The “What is official canon?” question is one that plagues other fandoms (e.g., Star Trek, Star Wars). Tighter control and/or clearer rules would seem to be a good way to go.

Since I was an avid comic collector, I certainly remember those B5 comics. But, I never bought any. Didn’t buy Star Trek comics, either, despite being a big-time Trekker. I just never found them all that enjoyable, for some reason. (Some of the later Star Wars, Aliens, and Predator-based comics by Dark Horse, on the other hand, caused me to part with quite a few dollars.) I never tried any of the B5 novels, but I may have to see if my library carries any….

3) Computer-generated special effects

“Part of the trouble Babylon 5 faced during its run was the fact that it was an epic show with a budget that was significantly lower than its competitors. An average episode of Babylon 5 had a budget of about $800,000 while an average Deep Space Nine episode had a budget of $1.6 million. (Sidenote: When you look at the finances, was Deep Space Nine really the black sheep many people claim it was?)

The point is, B5 had to find a way to work within that budget, but still tell its story. And though this may seem shocking now, in the early and mid-’90s, CGI was not the default for sci-fi special effects. Most big sci-fi shows and movies (like Star Trek) all still used physical models, which are notoriously more expensive. But all of B5’s spaceships and space stations were made in a computer. It may not look amazing today, but an all-CGI approach was rare, particularly because unlike a CGI underwater show like seaQuest, the outer space scenes in Babylon 5 couldn’t hide any of the limitations of early CGI with cloudy water or schools of fish.”

I remember being very impressed with B5’s visual effects. Nowadays, I suspect even some computer games have more refined, better-looking, hi-def graphics, so someone who is used to today’s tech will not be as awed as some of us were back in the day. (I think that’s a big factor in newcomers to the Trek franchise being unimpressed with the Original Series, or even the TNG era stuff.)

4) Main characters died or left (and stayed dead or gone)

“Famously a lot of characters die or are written out of Babylon 5 in very, very dramatic ways. [Britt then gives several examples of this, so if you haven’t watched the series all the way through, you should NOT read that section of Britt’s article.]”

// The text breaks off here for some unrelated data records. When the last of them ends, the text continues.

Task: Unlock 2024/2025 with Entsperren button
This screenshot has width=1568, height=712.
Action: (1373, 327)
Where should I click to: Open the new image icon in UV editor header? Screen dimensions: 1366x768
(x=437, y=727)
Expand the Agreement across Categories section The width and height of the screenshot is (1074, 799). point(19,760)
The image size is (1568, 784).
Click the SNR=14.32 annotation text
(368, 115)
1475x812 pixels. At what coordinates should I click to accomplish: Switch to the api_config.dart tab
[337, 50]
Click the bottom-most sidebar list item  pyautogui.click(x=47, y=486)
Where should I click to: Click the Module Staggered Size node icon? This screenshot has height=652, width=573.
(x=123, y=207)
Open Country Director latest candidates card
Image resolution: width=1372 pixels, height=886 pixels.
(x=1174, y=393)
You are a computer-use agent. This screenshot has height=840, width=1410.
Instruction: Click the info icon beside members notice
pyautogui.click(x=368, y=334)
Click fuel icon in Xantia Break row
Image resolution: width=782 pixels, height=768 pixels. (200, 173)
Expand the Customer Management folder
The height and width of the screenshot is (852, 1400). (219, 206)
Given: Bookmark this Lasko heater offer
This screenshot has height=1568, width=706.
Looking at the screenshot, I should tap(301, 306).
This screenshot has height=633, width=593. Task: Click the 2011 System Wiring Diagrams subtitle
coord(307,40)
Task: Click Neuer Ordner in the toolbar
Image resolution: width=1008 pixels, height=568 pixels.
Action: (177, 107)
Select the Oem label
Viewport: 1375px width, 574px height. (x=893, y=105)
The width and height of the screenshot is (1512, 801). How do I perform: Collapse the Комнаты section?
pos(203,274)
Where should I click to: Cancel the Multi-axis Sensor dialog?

This is, of course, a two-edged sword and was a big risk for Straczynski. On the one hand, it lent an air of realism or authenticity to the show, knowing that no one was “safe”. (Of course, only Straczynski knew who was crucial to keep alive for his overall story versus who was expendable or would die heroically/tragically.) On the other hand, loyal viewers don’t usually appreciate having their favorite characters killed off, and they can be very vocal (or otherwise demonstrable) about their disapproval.

5) Golden Age of TV story arcs before the golden age

“Sci-fi fans and television pundits alike will tell you that the biggest difference between TV “then” and TV “now” is that old school TV was usually constrained by episodic standalone episodes, rather than big serialized story arcs. These days, shows with big arcs are the norm — from Breaking Bad to Game of Thrones to Star Trek: Discovery — and it’s super unlikely for shows not to invest in season-long story arcs.

When Babylon 5 started airing, doing complicated story arcs was basically unheard of; in 1994, The Sopranos was still five years away, and although Deep Space Nine did several have [sic] different story arcs, there were also plenty of standalone episodes sprinkled in the mix early on.

But, from the very start, Babylon 5 was actually pretty hard to watch if you hadn’t watched the previous episodes. And unlike pretty much every single sci-fi show ever, there wasn’t really a writers’ room of any kind, as Straczynski wrote 92 of the 110 teleplays for Babylon 5’s five-season run. Keep in mind, this was the ’90s, so these seasons were long. To date, no other sci-fi series has as many episodes actually written by its creator. To be clear, Straczynski doesn’t just have “story credit” on these teleplays. He actually is the only person who wrote 92 of the 110 teleplays.

So, even if the special effects might not hold-up or the crazy hair of the Centauri is a little too much for you to handle, there’s one thing Babylon 5 has more than almost any other sci-fi show: It was the vision of one writer, and that writer completed the story in its entirety. Straczynski called it “a novel for television,” and there’s never been another show like it since.”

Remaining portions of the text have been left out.